With 92 percent of precincts in, an expansion of the city's streetcar system is failing with 61 percent against and 39 percent for. The system is currently slated to run primarily through downtown Kansas City.

This is a significant loss for Mayor Sly James, who has been a major proponent of the streetcar system.

Missouri voters also considered a variety of ballot measures.

Constitutional Amendment No. 1 was called the "right to farm" measure, which creates a right to farming and ranching in Missouri. Voters were asked whether to change the state constitution to guarantee the "right to farm." Former Missouri Rep. Tom Loehner says the idea came to him while spreading fertilizer on his Osage County farm in 2009.

As of 10:55 p.m. Tuesday, 80 percent of the precincts were reporting and, of those, 52 percent voted in favor of Amendment No. 1 and 48 percent voted against it.

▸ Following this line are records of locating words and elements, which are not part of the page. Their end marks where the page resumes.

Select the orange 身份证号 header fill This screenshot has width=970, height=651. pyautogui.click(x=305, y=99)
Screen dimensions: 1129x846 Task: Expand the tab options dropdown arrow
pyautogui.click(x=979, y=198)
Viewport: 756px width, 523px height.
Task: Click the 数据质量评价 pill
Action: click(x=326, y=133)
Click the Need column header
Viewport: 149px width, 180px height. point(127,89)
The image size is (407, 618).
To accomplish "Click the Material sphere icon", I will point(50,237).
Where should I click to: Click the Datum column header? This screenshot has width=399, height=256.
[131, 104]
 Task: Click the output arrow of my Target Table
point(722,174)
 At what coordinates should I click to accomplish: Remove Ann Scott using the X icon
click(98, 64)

A proposed transportation sales tax has been defeated in Missouri.

Voters rejected proposed Constitutional Amendment 7 to impose a three-quarters-cent sales tax that was projected to raise at least $540 million annually over the next decade.

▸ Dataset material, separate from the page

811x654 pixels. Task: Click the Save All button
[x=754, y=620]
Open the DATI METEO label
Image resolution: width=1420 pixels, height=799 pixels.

It would have funded more than 800 state projects, including the widening of Interstate 70 to three lanes in each direction between Kansas City and St. Louis.

The measure drew opposition both from tax-hike opponents and from those concerned about using a general sales tax to finance highways instead of traditional user fees. For nearly a century, Missouri roads have been funded primarily by taxes on fuel and vehicles.

It's been about two decades since Missouri raised its fuel taxes. Voters also defeated a transportation tax plan in 2002. Voters approved a measure that will require warrants when authorities seek electronic records such as texts and emails.

Missouri voters have approved an amendment enhancing the state's constitutional right to keep and bear arms.

The passage Tuesday of Constitutional Amendment 5 will expand state gun rights to cover ammunition and other accessories. It also will declare those rights to be "unalienable" and require any gun-control restrictions to be subject to strict legal scrutiny.

The amendment was referred to the ballot by Missouri's Republican-led Legislature, which has pursued numerous pro-gun measures in recent years.

Opponents ran no advertising campaign against it but had challenged the measure unsuccessfully in court. They said the ballot wording failed to inform voters of all of the amendment's key provisions, including the fact that it deletes current constitutional wording allowing restrictions on concealed guns.

Those who live in Kansas City voted to renew a quarter-cent sales tax to pay for the fire department as well as establish a taxing district to pay for an expansion of city's streetcar system, which currently is slated to run primarily through downtown Kansas City.

With 90 percent of precincts in, the fire tax was passing with 62 percent of the vote and 38 percent against.

Missouri voters passed an amendment requiring authorities to get a warrant for electronic records including texts and emails.

Officials expected a 27-percent turnout. That would be just above average for Missouri's August primaries.